Reproduce only the lines of the material below that start at the line containing "The width and height of the screenshot is (1926, 1284)." and stop at the line containing "Task: Open the Firefox library icon". Keep both end lines.

EXERCISE MATERIAL:
╭──
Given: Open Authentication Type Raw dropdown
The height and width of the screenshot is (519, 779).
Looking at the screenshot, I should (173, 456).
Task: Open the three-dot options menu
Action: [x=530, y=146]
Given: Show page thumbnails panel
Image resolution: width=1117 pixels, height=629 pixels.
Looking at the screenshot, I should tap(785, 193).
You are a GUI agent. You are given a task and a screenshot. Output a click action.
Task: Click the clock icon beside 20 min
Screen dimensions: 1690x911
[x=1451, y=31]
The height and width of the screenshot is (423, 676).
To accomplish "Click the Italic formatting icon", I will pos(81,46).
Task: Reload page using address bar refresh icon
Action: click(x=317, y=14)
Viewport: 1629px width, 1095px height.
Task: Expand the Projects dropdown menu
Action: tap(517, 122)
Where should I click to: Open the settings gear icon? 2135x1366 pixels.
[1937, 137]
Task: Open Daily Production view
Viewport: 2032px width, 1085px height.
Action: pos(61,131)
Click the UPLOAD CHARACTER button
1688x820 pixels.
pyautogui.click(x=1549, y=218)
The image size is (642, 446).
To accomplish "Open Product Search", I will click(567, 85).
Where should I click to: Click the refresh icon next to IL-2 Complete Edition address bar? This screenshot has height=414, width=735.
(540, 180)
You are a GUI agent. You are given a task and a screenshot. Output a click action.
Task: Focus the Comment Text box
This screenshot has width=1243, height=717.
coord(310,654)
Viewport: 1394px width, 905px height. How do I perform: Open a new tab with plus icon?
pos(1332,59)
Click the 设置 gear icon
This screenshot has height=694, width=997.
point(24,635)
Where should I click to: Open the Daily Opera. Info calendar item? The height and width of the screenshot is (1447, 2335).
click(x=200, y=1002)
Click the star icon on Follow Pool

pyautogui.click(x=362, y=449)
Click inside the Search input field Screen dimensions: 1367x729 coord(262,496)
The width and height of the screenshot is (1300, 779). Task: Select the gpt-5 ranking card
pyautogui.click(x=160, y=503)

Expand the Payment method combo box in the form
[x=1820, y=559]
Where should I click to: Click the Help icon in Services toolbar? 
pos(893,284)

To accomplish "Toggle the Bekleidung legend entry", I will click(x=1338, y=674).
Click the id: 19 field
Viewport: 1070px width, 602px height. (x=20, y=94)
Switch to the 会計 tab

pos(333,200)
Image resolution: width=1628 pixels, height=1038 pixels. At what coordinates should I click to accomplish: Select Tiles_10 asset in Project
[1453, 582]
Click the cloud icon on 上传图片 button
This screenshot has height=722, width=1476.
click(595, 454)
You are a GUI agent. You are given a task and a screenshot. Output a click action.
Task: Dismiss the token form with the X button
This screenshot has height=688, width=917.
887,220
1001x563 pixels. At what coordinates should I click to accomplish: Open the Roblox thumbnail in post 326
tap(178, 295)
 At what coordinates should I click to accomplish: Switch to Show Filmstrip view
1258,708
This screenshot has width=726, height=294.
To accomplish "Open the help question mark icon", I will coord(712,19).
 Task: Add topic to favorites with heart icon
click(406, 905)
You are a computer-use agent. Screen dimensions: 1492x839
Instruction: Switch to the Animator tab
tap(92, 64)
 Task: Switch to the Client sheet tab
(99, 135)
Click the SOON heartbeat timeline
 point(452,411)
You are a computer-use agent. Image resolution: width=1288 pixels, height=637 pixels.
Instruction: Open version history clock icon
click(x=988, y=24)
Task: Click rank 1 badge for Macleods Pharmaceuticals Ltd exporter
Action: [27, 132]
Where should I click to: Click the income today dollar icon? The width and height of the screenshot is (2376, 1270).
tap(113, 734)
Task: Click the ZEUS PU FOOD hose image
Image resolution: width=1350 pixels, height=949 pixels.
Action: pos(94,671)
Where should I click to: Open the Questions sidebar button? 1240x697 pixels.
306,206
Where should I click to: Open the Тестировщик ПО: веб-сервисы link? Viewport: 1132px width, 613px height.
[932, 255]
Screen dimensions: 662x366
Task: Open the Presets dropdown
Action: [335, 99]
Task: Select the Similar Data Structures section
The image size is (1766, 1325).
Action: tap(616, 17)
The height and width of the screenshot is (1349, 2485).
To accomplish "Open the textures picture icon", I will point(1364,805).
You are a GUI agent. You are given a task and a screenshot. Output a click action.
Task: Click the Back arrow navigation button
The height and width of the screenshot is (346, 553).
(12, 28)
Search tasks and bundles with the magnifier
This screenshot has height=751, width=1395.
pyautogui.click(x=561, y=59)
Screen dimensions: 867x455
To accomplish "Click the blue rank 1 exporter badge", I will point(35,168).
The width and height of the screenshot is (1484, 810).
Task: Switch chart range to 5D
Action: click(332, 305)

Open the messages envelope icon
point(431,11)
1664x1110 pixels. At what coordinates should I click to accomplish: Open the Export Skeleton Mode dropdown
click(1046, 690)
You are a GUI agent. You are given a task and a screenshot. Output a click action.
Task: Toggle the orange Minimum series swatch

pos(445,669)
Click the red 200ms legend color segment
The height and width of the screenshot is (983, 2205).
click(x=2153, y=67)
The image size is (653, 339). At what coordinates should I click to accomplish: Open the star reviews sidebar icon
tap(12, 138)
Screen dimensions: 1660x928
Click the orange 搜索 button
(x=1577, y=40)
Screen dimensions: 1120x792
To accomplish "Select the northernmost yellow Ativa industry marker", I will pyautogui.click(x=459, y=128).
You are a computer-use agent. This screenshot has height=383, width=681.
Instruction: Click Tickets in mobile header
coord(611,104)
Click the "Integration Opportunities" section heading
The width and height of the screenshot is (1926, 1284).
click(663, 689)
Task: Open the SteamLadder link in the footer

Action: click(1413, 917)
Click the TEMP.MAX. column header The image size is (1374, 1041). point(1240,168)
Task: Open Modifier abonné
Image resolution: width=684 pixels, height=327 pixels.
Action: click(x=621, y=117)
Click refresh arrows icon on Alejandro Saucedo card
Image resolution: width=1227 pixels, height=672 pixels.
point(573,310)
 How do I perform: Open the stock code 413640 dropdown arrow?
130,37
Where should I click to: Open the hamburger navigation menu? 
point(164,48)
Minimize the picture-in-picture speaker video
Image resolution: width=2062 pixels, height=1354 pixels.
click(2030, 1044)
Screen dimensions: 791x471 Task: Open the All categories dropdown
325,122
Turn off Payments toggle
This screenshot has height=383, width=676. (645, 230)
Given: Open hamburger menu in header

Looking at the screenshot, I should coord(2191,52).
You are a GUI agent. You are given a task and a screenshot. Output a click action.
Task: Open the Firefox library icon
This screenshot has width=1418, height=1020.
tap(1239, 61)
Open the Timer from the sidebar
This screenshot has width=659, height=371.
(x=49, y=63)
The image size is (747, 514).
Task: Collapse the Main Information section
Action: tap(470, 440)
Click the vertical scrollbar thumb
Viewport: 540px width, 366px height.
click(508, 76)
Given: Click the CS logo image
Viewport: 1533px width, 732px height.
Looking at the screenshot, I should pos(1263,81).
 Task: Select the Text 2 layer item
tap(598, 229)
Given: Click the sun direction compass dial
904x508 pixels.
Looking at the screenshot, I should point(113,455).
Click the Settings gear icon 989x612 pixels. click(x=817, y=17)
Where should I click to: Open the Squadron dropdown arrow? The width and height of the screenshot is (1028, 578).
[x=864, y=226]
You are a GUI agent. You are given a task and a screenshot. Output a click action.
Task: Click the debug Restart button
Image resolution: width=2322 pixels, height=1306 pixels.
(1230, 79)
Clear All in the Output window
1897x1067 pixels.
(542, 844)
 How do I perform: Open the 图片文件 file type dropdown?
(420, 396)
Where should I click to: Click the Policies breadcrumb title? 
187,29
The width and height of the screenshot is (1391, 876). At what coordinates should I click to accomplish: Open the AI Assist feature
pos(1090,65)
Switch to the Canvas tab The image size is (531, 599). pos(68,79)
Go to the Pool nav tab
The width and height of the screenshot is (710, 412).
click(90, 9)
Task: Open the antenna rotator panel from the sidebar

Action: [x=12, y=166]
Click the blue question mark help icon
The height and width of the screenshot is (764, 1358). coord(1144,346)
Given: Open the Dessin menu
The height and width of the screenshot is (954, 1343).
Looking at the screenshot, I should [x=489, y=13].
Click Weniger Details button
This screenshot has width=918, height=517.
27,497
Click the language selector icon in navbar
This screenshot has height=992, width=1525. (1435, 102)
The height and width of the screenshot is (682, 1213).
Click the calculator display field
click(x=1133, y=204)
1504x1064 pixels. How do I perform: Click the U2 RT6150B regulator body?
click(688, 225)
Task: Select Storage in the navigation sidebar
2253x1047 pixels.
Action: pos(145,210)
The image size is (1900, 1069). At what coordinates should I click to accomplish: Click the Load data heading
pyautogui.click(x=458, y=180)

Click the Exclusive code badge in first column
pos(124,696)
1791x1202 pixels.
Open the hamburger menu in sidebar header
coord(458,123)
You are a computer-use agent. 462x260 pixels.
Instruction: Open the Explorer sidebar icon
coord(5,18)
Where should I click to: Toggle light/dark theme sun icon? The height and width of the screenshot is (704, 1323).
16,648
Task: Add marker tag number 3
╰──
OUTPUT:
The width and height of the screenshot is (1926, 1284).
click(663, 689)
Task: Open the SteamLadder link in the footer

Action: click(1413, 917)
Click the TEMP.MAX. column header The image size is (1374, 1041). point(1240,168)
Task: Open Modifier abonné
Image resolution: width=684 pixels, height=327 pixels.
Action: click(x=621, y=117)
Click refresh arrows icon on Alejandro Saucedo card
Image resolution: width=1227 pixels, height=672 pixels.
point(573,310)
 How do I perform: Open the stock code 413640 dropdown arrow?
130,37
Where should I click to: Open the hamburger navigation menu? 
point(164,48)
Minimize the picture-in-picture speaker video
Image resolution: width=2062 pixels, height=1354 pixels.
click(2030, 1044)
Screen dimensions: 791x471 Task: Open the All categories dropdown
325,122
Turn off Payments toggle
This screenshot has height=383, width=676. (645, 230)
Given: Open hamburger menu in header

Looking at the screenshot, I should coord(2191,52).
You are a GUI agent. You are given a task and a screenshot. Output a click action.
Task: Open the Firefox library icon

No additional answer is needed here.